Selon les chercheurs, à partir de 2018 jusqu’à juin 2019, les pays hors Chine ont réduit leur capacité d’énergie au charbon de 8,1 gigawatts (GW). Cependant, la Chine a ajouté 43GW, ce qui est suffisant pour alimenter environ 31 millions de foyers pendant la même période.
À l’heure actuelle, la quantité d’électricité produite à partir du charbon qui est en construction ou suspendue et celle qui est susceptible d’être relancée est d’environ 147,7 GW. Cela équivaut à une quantité similaire à la capacité totale de production d’électricité au charbon de l’UE (150 GW), selon les auteurs.
Par conséquent, la Chine construit environ 50 % de centrales au charbon de plus que le reste du monde, en combinant celles qui sont en cours de construction dans tous les autres pays.

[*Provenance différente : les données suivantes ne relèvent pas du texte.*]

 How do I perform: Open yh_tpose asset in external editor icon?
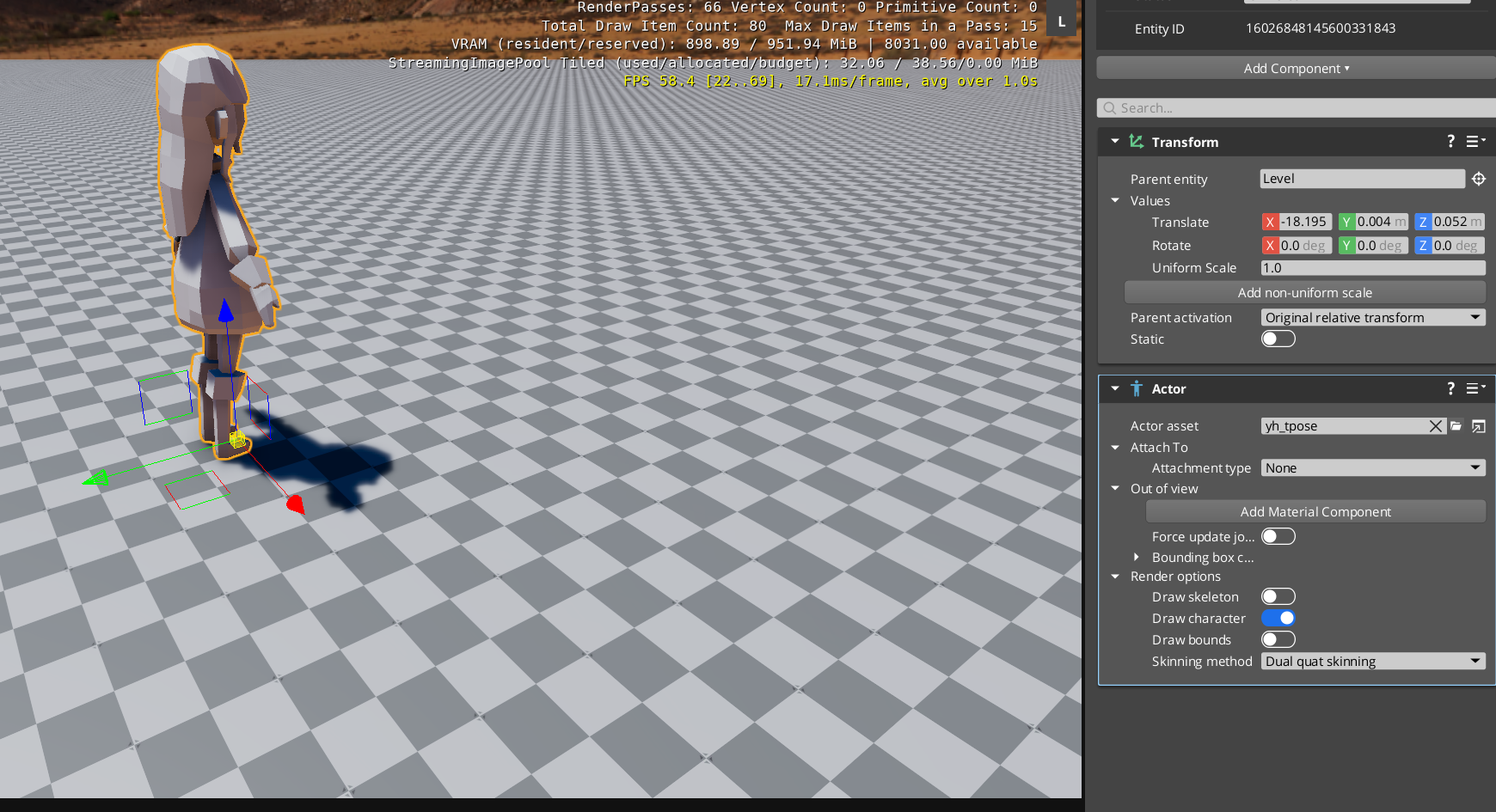1478,425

En fait, le pays asiatique est bien parti pour dépasser les 1 100 GW de charbon d’ici l’année prochaine.
Auparavant, le gouvernement national avait signalé qu’afin de réduire sa dépendance au charbon pour la production d’énergie du pays, il faisait quelques progrès en réduisant la part du charbon dans l’énergie totale de 68 % en 2012 à 59 % en 2018.
Toutefois, les chiffres montrent que la consommation absolue de charbon du pays n’a cessé d’augmenter, parallèlement à la demande énergétique globale, malgré la diminution de la part du charbon.
Ce qui est plus inquiétant pour les chercheurs, ce sont les lobbies croissants des groupes de l’industrie du charbon et de l’électricité en Chine qui font pression pour une augmentation encore plus importante de la capacité énergétique totale du pays.
« Ce qui nous inquiète le plus, c’est que l’industrie s’est organisée pour que tout cela continue », a déclaré Ted Nace.
« Il y a trois groupes commerciaux puissants différents, qui proposent d’augmenter la flotte de charbon de 40%. C’est de la pure folie à ce stade. »
La Chine semble également occupée à financer des projets de charbon même à l’extérieur du pays, en finançant plus d’un quart de toutes les centrales à charbon proposées hors de ses frontières dans des pays comme le Bangladesh, le Pakistan et l’Afrique du Sud.
Selon les observateurs hors de Chine, les autorités s’enferment dans une forme de production d’électricité qui n’a tout simplement pas de sens économiquement en construisant ou en autorisant ces centrales.
Mark Lewis, responsable de la recherche sur les investissements dans le domaine du changement climatique chez BNP Paribas Asset Management, a déclaré : « L’aspect économique ne se vérifiera pas. »
« Je dirais que presque toutes ces nouvelles capacités qui sont ajoutées ne feront jamais le retour économique sur lequel elles ont été promises. Ces actifs qui sont mis en ligne maintenant devront être dépréciés ; ils seront essentiellement des actifs échoués. »
La question la plus importante est de savoir de quelle manière les nouvelles centrales au charbon affecteront la capacité mondiale à atteindre les objectifs fixés par l’accord de Paris sur le climat.
Selon les chercheurs, l’accord de Paris exige de la Chine qu’elle réduise sa capacité de production d’électricité à partir du charbon de plus de 40 % par rapport aux niveaux actuels afin d’atteindre les réductions nécessaires pour limiter le réchauffement climatique bien en dessous de 2C d’ici 2030.
« L’expansion du charbon proposée par la Chine est si éloignée de l’accord de Paris qu’elle mettrait hors de portée les réductions nécessaires de la production d’électricité à partir du charbon, même si tous les autres pays éliminaient complètement leur flotte de charbon », a déclaré la co-auteur Christine Shearer de Global Energy Monitor.
« Au lieu de poursuivre son expansion, la Chine doit procéder à des réductions importantes de son parc de charbon au cours de la prochaine décennie. »
Connu à l’origine sous le nom de Coal Swarm, le Global Energy Monitor a reçu des fonds de divers groupes environnementaux notables, dont le US National Resources Defence Council, la ClimateWorks Foundation, la European Climate Foundation et le Rockefeller Family fund, entre autres.